An Iranian state-supported newspaper has called for attacks on former President Donald Trump and former Secretary of State Mike Pompeo following the stabbing of Salman Rushdie in New York.

The Kayhan newspaper’s editor-in-chief, Hossein Shariatmadari, was personally selected by Supreme Leader Ayatollah Ali Khamenei.

A front-page editorial published in Sunday’s edition of the Kayhan stated that “God has taken his revenge on Rushdie” and that “it is now the turn of Trump and Pompeo.”

“The attack on him shows it is not a difficult job to take similar revenge on Trump and Pompeo and from now on they will feel more in danger for their lives,” the editorial stated, according to a translation published by the Telegraph.

Rushdie was stabbed ten times in the neck, face, and abdomen while speaking at an event in New York on Friday. He has since been removed from a ventilator and is reportedly able to speak.

In 1989, Rushdie went into hiding after publishing the novel  The Satanic Verses, which was highly critical of Islam. At that time, the government of Iran issued a fatwa, or decree, offering a $3 million reward for him to be killed. The fatwa remains active to this day, and in 2012 an Iranian religious foundation added an additional $500,000 to the reward.

The newspaper is unlikely to have published the editorial without the agreement of the Iranian government as Shariatmadari is widely said to be a sort of spokesperson for the ayatollah.

“Few others operate with the impunity of Mr. Shariatmadari, whose official position is representative of the supreme leader, Ayatollah Ali Khamenei, and who has ties to the intelligence services,” the New York Times reported in 2007.

Mahmoud Shamsolvaezin, a former editor of Kayhan, told the Times that “the truth is, Kayhan is an intelligence newspaper.”

The Iranian government has denied that Tehran was involved in the attack on Rushdie, but blamed the author instead of the attacker for the violence.

On Monday, in their first public comment about the stabbing, Nasser Kanaani, the spokesman of Iran’s Foreign Ministry, said “regarding the attack against Salman Rushdie in America, we don’t consider anyone deserving reproach, blame or even condemnation, except for (Rushdie) himself and his supporters.”

“In this regard, no one can blame the Islamic Republic of Iran,” he continued, according to a report from NPR. “We believe that the insults made and the support he received was an insult against followers of all religions.”

In January, Iranian President Ebrahim Raisi called for former President Donald Trump and Mike Pompeo to face “a fair court” over the assassination of General Qassem Soleimani and threatened retaliation.
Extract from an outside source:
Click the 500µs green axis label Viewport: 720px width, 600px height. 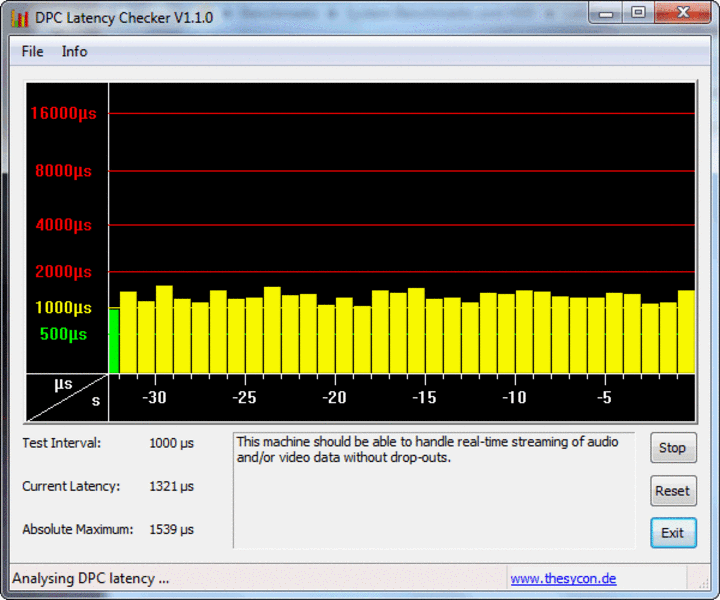pos(63,334)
Iranian President Calls For Trump and Pompeo to Face Trial Over Soleimani Assassination

Soleimani was killed in a drone strike ordered by Trump near Baghdad’s airport on Jan. 3, 2020.
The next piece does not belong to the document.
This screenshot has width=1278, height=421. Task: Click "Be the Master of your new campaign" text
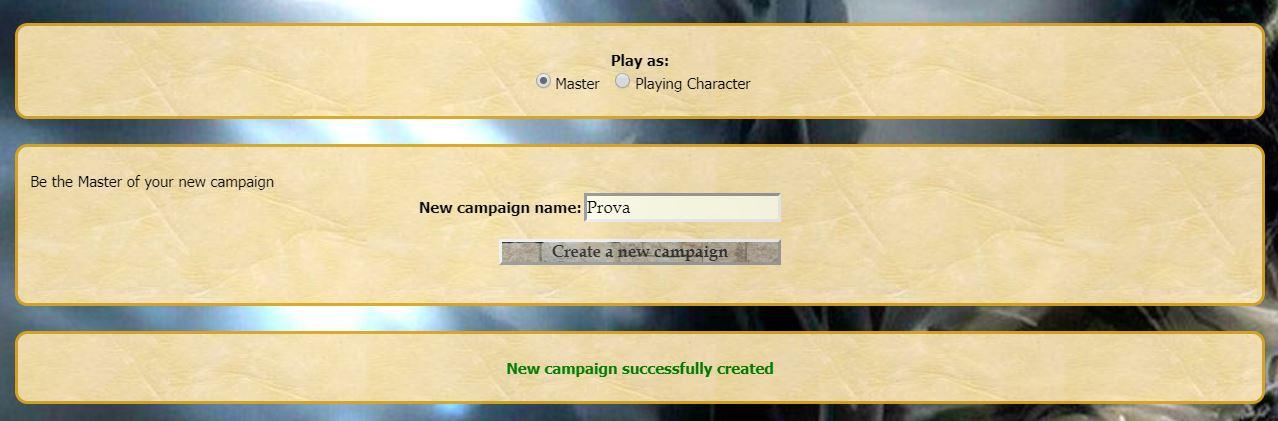pyautogui.click(x=152, y=182)
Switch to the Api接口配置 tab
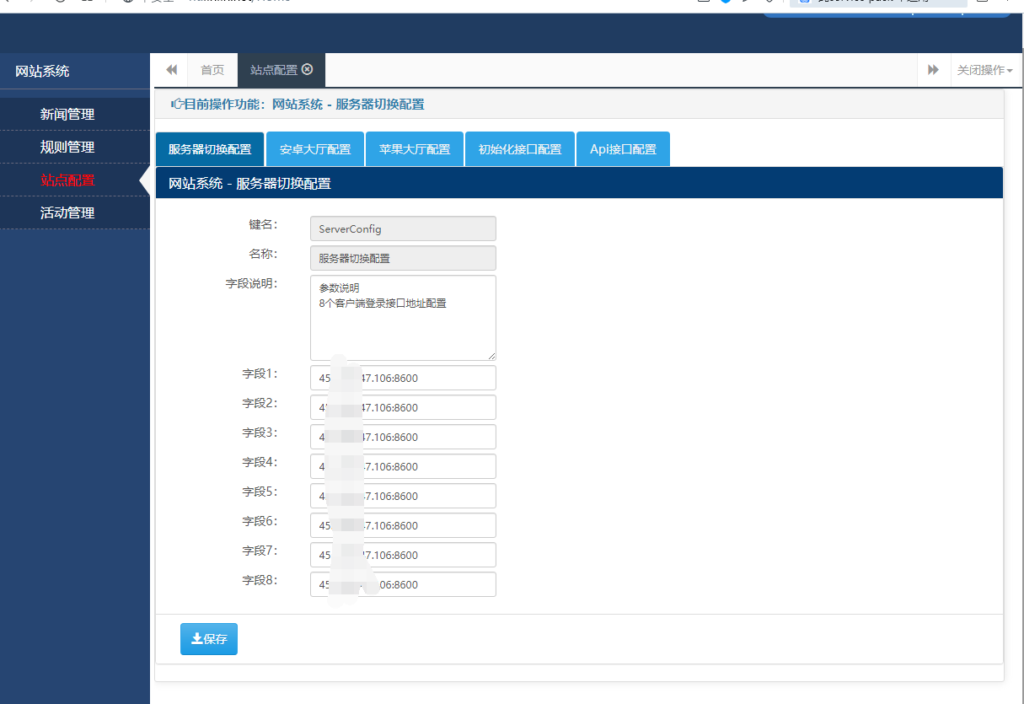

Raisi made the remarks during a speech on the anniversary of Soleimani’s death, during which he promised revenge if there is not a trial.

“If Trump and Pompeo are not tried in a fair court for the criminal act of assassinating General Soleimani, Muslims will take our martyr’s revenge,” Raisi said. He added that “God’s ruling” must be carried out against the former president.

“The aggressor, murderer and main culprit – the then president of the United States – must be tried and judged under the (Islamic) law of retribution, and God’s ruling must be carried out against him,” Raisi continued.

Following the strike, then-President Trump said, “we took action last night to stop a war. We did not take action to start a war.”

Secretary of State Anthony Blinken told Congress in April that attempts to assassinate Pompeo are “real and ongoing.”